Six Microphones (Robert Gerard Pietrusko) | Six Microphones
Line/Counter Audition (DL/2xLP)
Six Microphones is being co-released on Line (download) and on double milky white vinyl via Counter Audition. Massachusetts-based landscape architecture professor and composer Robert Gerard Pietrusko has created something of an anomaly of feedback for installation and it’s quite unique in terms of its minimalist vibration. Stunting and dynamic logarithmic scaling, the work is split into six parts over four tracks.
A lone tone, bright, extended, eventually circumnavigates into the abyss, leaving a residual echo where a secondary low-hum buzz begins to form from its ashes, but fades. And in this way these tones sort of mimic light in the way it shifts over the daytime hours from East to West.
As a lover of all things minimal I must say, this goes farther than most, and as such may require an extremely patient ear as it is excruciatingly slow in transition of tonal quality. But therein lay the tension, the relationship of human to spatial sound source. In fact when it is stated that the piece “senses and responds to its environment in a deeply embodied way—it contains no representational model of music or of space” the truth is in black and white. If I stretch my imagination I could say this emotes, but is far from emotional. It is however, impeccably symbiotic – I just crave to actually “be there” to experience this as spectacle, first hand. To my ears (trained as they are) it’s more like listening to a beloved copy of Cheap Trick Live at Budokan than being in the stadium among a sea of people. A teaser.
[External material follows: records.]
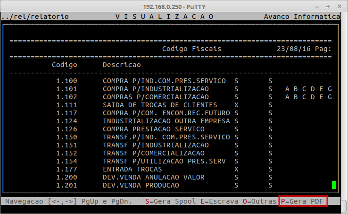The height and width of the screenshot is (214, 348).
Task: Maximize the PuTTY window with the plus button
Action: tap(328, 6)
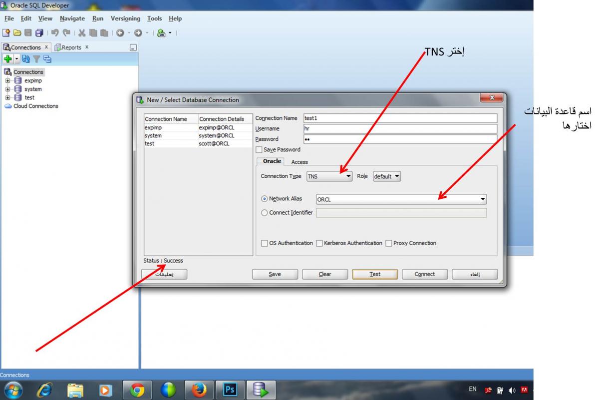
Task: Open the Versioning menu
Action: coord(125,18)
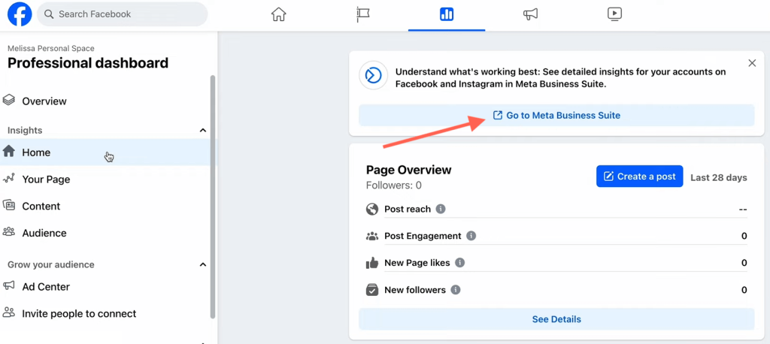770x344 pixels.
Task: Click the info icon beside New followers
Action: pos(456,289)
At any higher than moderate volume you will start to feel this in your gut, it’s low and slow with a trickle rather than a flow. One would imagine this type of work is hard to separate from its visual components as a pure listening experience it’s more of a disembodied set of psycho-acoustics than most out there at the moment. But if you are into deer-in-the-headlights hypnotic cadences this is a home run. With Taylor Deupree mastering here you get the sense of sound pressure/equivalence, living and breathing Hz.
With over 70 minutes of dB frequencies there really is no need to consider the six parts separately as it’s really a longplayer. It certainly casts the relationship between sources (loudspeaker and microphone) in an interesting light, sometimes like oil and water, other times like a reflection upon the R.E.M. cycle.
This selection of works has more in common with the robot painting work of artist Roxy Paine than it does with the musings of the great-grandfather of electro-acoustic minimalism, John Cage, in that much is left to improvisation, to happenstance. And sure, along the way Pietrusko seemingly is present, physically manipulating, shaping these sound waves like a sculptor. Though in the end it’s really the sonic reaction in space that is the complex kernel between the cadences.